### Task prompt:
Swap "Mandatory" for "Required" throughout the entries below and change nothing else. Leave the pictures out of your version.

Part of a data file
•••

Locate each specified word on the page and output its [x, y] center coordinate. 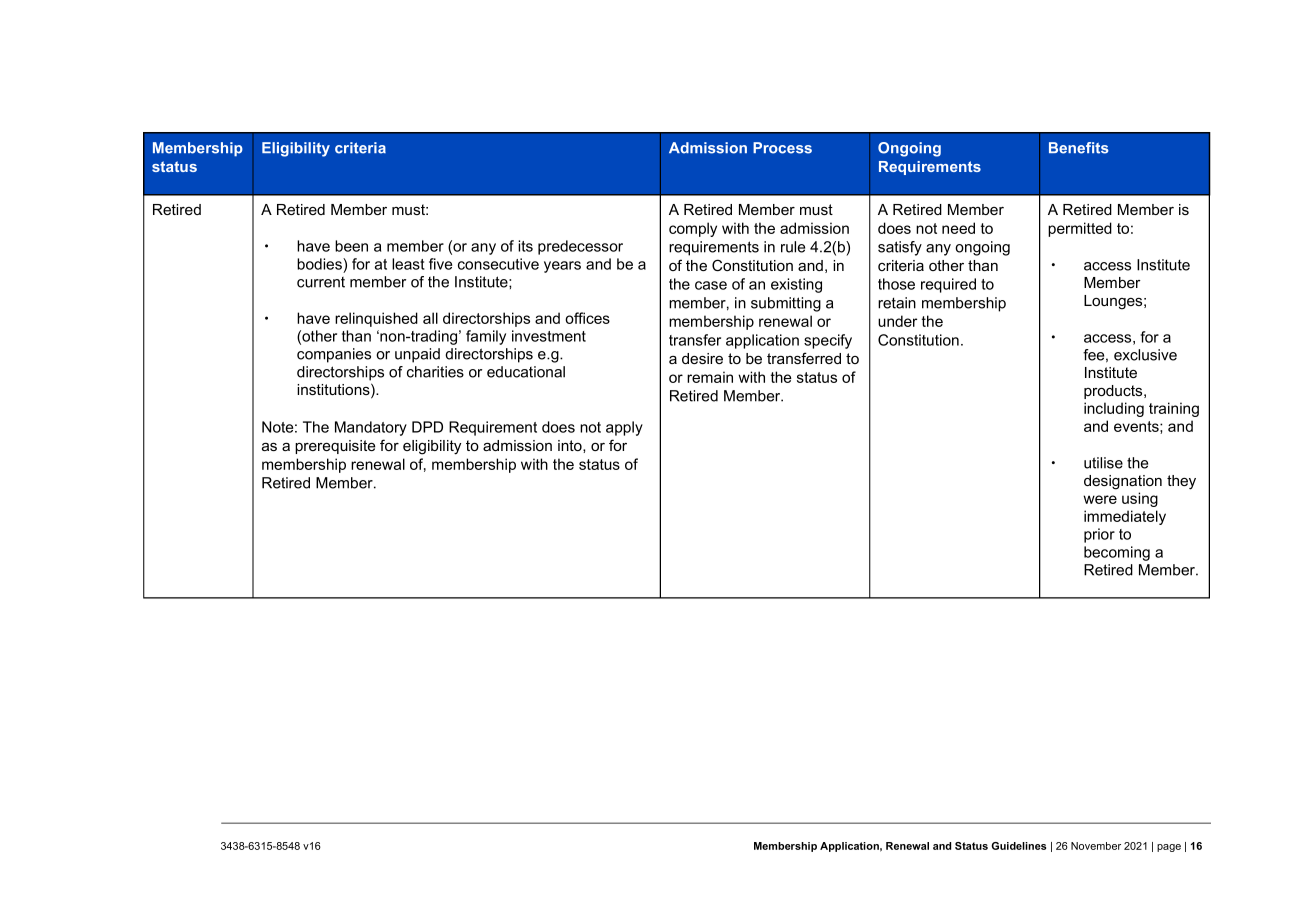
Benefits [1079, 148]
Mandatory [371, 428]
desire [702, 358]
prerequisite [335, 447]
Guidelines [1018, 846]
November [1096, 846]
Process [782, 148]
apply [624, 428]
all [430, 318]
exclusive [1145, 355]
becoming [1117, 553]
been [351, 246]
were [1100, 499]
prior [1099, 535]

•••

### Right answer:
Locate each specified word on the page and output its [x, y] center coordinate. 
Benefits [1079, 148]
Required [371, 428]
desire [702, 358]
prerequisite [335, 447]
Guidelines [1018, 846]
November [1096, 846]
Process [782, 148]
apply [624, 428]
all [430, 318]
exclusive [1145, 355]
becoming [1117, 553]
been [351, 246]
were [1100, 499]
prior [1099, 535]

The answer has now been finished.